- _READING TEXT_:
▽

Hub
Hub
Hubs represent core business entities, like "Customer" or "Product." They store only unique business keys (e.g., Customer ID) and connect all related data over time. Think of hubs as the anchors for main business concepts.
To generate a hub you requre the medata of the source table and a hub YAML configuration file.
Information Schema
TABLE_SCHEMA,TABLE_NAME,COLUMN_NAME,ORDINAL_POSITION,DATA_TYPE
TPCH_SF1,CUSTOMER,C_CUSTKEY,1,NUMBER
TPCH_SF1,CUSTOMER,C_NAME,2,TEXT
TPCH_SF1,CUSTOMER,C_ADDRESS,3,TEXT
TPCH_SF1,CUSTOMER,C_NATIONKEY,4,NUMBER
TPCH_SF1,CUSTOMER,C_PHONE,5,TEXT
TPCH_SF1,CUSTOMER,C_ACCTBAL,6,NUMBER
TPCH_SF1,CUSTOMER,C_MKTSEGMENT,7,TEXT
TPCH_SF1,CUSTOMER,C_COMMENT,8,TEXT
TPCH_SF1,CUSTOMER,C_CDC_FLAG,8,TEXT
TPCH_SF1,CUSTOMER,C_CDC_TIMESTAMP,8,TIMESTAMP
Hub Customer
The following YAML file is an example of a configuraton that can be used to produce the customer hub definition.
entity_type: hub
name: HUB_CUSTOMER
concatenate_business_keys: false
requires_source_business_key: false
target_business_key_columns:
- CUSTOMER_ID
entity_sources:
- urn:s2v:hub_source:src_1:
entity_source: (TPCH_SF1, CUSTOMER)
source_filter: ''
source_system_configuration_urn: urn:s2v:source_setting:yaml_interface
business_key_mapping:
- CUSTOMER_ID:
- C_CUSTKEY
source_business_key: ''
Hub DDL Definition
Following are the scrpts generated by the s2v generate
command.

△

- _DIRECTIONS FOR THIS TASK_: In the hub documentation, which source column is mapped to the CUSTOMER_ID business key?

- _DATA EXTRACT_:
▽

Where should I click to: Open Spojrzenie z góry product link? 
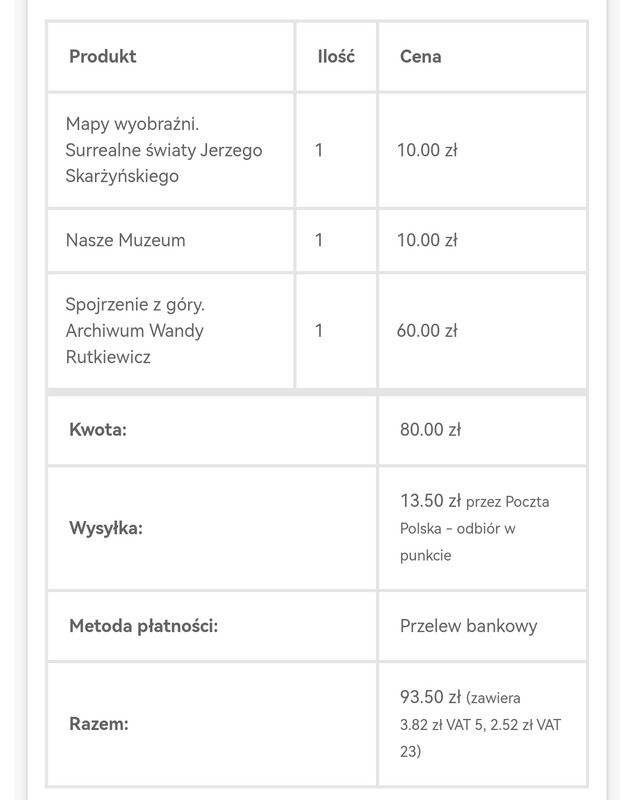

△

- _COMPLETED EXERCISE_: C_CUSTKEY